Record extracts -
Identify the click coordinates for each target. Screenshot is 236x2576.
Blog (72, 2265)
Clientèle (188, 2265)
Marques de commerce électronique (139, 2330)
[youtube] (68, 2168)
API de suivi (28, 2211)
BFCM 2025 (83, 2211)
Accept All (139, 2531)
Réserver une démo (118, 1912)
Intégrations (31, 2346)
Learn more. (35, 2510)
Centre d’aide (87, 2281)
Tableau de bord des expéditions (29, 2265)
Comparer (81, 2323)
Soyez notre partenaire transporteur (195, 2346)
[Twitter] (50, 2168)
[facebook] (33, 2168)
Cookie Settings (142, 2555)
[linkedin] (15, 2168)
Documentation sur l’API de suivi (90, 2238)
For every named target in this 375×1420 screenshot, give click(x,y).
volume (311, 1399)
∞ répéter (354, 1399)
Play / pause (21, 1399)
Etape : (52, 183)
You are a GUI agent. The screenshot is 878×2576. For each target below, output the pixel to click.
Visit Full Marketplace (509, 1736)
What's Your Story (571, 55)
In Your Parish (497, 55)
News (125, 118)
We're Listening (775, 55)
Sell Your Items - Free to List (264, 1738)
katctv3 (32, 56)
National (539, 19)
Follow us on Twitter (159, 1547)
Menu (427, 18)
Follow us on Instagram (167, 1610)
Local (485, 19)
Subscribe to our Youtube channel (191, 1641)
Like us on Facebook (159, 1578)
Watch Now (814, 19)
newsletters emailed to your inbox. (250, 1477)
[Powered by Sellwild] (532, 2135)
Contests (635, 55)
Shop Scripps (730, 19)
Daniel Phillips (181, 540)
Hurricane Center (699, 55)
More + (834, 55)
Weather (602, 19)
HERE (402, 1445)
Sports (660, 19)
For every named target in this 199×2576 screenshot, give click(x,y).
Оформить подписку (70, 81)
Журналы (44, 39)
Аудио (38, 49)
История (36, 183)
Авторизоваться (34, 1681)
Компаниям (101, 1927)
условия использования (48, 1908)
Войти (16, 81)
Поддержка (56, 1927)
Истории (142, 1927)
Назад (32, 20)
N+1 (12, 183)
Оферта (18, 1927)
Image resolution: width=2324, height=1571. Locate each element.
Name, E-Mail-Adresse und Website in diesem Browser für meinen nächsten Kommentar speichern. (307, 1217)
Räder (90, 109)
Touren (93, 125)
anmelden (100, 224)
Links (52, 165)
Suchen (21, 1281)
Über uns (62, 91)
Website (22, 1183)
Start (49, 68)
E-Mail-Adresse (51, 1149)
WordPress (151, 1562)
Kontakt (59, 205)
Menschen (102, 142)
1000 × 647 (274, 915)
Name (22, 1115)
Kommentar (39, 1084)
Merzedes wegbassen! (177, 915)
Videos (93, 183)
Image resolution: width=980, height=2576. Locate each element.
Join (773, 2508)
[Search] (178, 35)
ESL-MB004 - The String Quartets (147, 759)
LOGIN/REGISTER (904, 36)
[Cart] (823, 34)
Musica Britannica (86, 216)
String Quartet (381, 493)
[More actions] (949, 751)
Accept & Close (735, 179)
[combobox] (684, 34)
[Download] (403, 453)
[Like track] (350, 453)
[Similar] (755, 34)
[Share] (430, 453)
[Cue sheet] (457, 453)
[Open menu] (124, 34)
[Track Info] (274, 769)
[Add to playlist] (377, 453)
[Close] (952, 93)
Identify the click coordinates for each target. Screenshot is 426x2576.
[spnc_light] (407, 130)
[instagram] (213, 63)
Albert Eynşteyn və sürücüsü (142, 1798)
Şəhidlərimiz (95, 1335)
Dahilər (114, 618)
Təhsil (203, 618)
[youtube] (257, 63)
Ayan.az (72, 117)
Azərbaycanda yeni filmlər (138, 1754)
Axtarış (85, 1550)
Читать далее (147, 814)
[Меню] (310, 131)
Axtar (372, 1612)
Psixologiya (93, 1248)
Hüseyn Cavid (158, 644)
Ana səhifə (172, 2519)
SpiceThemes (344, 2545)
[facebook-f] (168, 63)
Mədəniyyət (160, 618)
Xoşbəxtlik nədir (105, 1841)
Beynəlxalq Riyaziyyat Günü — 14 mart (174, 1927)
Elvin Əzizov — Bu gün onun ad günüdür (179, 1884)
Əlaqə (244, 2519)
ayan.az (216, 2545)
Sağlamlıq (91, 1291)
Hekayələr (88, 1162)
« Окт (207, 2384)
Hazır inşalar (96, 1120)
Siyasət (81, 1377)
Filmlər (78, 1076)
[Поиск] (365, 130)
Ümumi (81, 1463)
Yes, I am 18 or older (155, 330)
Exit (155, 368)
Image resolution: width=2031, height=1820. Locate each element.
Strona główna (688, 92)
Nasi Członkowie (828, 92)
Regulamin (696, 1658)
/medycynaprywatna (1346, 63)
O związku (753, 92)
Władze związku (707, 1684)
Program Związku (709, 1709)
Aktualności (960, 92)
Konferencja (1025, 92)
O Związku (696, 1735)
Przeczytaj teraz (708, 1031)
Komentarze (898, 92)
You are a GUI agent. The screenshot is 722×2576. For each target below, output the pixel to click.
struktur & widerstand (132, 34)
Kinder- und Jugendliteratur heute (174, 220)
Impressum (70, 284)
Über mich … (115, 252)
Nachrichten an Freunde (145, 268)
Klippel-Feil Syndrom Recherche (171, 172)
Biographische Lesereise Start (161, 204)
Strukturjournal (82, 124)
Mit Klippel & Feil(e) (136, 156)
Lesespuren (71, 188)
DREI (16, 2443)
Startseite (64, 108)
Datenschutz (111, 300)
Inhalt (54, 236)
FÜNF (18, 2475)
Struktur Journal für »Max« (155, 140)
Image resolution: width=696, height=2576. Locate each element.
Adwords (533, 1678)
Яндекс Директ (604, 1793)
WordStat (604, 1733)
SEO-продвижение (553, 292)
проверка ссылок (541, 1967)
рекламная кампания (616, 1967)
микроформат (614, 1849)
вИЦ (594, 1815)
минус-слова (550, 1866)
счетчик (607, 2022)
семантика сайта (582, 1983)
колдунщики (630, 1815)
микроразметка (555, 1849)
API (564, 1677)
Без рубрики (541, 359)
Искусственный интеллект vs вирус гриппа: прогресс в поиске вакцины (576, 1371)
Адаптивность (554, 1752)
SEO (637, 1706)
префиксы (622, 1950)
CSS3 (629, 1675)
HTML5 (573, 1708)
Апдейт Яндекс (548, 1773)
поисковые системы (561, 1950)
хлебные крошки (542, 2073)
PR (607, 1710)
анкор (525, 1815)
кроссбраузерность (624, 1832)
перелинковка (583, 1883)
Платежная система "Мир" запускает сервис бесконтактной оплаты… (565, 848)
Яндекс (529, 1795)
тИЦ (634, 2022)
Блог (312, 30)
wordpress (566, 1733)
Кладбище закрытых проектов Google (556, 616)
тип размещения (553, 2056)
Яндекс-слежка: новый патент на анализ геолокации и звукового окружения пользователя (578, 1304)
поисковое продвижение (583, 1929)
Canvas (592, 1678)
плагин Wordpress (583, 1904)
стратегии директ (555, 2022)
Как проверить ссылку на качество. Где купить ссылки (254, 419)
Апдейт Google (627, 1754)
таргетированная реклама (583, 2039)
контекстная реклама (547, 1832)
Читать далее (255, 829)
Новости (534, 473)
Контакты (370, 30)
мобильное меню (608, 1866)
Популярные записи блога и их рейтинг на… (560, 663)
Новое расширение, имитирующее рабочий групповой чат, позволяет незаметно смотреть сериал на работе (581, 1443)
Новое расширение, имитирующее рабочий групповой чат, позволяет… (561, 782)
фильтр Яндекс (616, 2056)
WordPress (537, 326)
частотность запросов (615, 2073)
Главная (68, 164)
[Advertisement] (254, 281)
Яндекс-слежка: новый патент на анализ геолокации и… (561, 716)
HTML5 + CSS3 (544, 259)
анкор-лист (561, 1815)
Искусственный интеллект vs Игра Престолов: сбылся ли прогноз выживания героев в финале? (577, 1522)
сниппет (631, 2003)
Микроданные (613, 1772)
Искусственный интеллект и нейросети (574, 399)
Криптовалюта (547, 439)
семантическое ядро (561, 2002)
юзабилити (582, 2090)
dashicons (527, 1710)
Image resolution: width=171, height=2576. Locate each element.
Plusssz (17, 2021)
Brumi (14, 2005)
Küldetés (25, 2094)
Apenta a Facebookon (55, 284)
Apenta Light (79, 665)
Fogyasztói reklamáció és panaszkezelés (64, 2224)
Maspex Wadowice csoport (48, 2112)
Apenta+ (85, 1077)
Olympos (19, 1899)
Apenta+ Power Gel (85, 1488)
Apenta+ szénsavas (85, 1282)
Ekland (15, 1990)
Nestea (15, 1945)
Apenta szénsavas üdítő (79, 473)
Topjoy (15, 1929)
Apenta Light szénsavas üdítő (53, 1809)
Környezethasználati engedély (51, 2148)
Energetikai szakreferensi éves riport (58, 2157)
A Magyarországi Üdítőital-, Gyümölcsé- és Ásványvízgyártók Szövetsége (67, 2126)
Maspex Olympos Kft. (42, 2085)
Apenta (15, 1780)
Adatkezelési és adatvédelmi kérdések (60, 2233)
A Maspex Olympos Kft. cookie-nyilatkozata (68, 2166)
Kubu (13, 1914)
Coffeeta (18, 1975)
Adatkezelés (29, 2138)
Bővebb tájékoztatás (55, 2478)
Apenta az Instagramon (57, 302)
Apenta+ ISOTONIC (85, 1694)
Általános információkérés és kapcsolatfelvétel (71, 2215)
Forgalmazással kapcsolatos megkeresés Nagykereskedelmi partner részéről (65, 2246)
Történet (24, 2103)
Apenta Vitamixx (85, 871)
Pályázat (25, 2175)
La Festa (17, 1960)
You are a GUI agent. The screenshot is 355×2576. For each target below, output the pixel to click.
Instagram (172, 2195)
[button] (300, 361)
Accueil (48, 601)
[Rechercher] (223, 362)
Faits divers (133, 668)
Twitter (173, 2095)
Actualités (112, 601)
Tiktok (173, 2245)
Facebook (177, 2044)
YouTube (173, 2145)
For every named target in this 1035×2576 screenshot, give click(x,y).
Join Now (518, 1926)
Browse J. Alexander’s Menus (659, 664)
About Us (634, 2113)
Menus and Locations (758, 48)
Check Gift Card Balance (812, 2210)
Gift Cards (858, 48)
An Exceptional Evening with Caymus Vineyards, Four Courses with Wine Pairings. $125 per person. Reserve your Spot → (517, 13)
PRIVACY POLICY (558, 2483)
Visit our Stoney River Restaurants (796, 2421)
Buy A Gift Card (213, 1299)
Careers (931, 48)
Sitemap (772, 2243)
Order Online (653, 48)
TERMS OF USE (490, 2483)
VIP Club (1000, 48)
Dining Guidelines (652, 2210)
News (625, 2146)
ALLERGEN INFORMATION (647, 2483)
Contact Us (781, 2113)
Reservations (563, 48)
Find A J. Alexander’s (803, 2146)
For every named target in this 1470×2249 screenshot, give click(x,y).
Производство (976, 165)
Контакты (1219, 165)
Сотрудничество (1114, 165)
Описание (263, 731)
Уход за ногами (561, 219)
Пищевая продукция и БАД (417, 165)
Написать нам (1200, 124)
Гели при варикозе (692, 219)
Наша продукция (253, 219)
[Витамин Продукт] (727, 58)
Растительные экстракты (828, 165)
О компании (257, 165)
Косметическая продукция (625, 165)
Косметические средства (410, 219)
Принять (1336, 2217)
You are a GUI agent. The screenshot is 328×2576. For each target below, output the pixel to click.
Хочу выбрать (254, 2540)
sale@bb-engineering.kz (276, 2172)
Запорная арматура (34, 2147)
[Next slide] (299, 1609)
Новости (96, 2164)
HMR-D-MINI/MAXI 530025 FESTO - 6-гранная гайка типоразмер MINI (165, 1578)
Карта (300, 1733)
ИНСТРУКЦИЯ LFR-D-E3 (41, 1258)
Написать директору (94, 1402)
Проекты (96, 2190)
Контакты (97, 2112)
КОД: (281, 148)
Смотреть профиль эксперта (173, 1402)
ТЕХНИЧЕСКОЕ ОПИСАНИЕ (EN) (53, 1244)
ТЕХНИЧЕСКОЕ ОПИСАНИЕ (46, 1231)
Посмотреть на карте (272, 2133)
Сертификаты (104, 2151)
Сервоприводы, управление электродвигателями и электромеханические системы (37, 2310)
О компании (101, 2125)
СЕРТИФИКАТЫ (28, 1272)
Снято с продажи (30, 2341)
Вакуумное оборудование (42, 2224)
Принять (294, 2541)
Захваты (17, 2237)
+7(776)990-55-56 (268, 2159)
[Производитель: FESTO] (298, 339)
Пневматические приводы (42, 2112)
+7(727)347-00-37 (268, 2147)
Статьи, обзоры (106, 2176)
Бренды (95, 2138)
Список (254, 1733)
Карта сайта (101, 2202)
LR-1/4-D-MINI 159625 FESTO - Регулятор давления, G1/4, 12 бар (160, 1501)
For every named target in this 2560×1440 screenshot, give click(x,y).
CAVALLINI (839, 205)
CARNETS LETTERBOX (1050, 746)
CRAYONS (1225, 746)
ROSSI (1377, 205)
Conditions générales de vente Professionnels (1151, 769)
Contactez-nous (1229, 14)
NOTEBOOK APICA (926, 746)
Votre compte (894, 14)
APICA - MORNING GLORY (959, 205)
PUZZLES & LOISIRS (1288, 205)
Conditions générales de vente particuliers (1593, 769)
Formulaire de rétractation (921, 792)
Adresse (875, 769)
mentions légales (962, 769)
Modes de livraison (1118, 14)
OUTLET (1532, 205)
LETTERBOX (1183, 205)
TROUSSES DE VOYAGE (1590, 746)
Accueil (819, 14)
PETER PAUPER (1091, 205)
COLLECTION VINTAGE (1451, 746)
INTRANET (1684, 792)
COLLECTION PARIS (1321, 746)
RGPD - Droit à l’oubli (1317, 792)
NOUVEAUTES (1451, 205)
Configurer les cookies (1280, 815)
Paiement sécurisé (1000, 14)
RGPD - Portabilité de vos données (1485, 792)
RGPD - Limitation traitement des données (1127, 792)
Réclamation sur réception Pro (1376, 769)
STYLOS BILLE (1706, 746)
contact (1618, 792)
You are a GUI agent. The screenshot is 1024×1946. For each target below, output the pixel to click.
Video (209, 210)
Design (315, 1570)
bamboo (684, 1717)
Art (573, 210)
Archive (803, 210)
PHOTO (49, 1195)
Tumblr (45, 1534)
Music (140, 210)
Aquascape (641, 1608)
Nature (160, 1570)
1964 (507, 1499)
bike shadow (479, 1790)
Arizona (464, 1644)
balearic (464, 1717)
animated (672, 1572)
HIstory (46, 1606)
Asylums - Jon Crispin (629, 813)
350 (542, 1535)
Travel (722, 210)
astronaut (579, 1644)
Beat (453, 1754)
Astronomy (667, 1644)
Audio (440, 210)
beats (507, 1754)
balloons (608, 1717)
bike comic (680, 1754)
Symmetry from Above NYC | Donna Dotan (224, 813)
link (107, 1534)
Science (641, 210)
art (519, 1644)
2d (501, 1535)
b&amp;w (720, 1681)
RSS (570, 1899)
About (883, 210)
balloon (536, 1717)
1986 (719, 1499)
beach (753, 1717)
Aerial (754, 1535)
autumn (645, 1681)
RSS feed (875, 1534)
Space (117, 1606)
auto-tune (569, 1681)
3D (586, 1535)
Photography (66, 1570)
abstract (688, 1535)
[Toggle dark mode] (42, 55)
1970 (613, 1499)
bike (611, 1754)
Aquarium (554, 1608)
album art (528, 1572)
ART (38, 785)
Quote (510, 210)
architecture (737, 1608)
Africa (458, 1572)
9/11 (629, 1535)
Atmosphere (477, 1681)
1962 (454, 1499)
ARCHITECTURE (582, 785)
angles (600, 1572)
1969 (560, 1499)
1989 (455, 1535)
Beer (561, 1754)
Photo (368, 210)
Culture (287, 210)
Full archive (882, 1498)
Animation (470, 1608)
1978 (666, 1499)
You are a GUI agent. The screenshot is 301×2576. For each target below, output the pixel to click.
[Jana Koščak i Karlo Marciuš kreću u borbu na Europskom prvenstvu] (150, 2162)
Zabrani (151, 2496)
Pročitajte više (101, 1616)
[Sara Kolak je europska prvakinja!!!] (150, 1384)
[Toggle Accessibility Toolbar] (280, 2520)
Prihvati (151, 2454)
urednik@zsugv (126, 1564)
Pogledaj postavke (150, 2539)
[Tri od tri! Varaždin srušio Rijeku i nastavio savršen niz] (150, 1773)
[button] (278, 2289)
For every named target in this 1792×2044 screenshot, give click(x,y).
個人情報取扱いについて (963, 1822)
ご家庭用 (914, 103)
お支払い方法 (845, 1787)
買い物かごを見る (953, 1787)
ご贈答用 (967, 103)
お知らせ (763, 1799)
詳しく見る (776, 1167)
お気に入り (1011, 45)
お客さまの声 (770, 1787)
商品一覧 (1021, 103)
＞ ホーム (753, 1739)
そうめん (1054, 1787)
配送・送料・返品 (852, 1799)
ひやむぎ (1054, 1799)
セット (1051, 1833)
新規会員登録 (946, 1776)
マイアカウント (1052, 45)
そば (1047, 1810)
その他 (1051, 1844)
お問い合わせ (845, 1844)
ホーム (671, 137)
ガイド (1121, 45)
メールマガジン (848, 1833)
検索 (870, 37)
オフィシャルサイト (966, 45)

Task brief - Where in the listing does the string "COLLECTION" appear? Copy every line that has it.

Written response -
COLLECTION VINTAGE (1451, 746)
COLLECTION PARIS (1321, 746)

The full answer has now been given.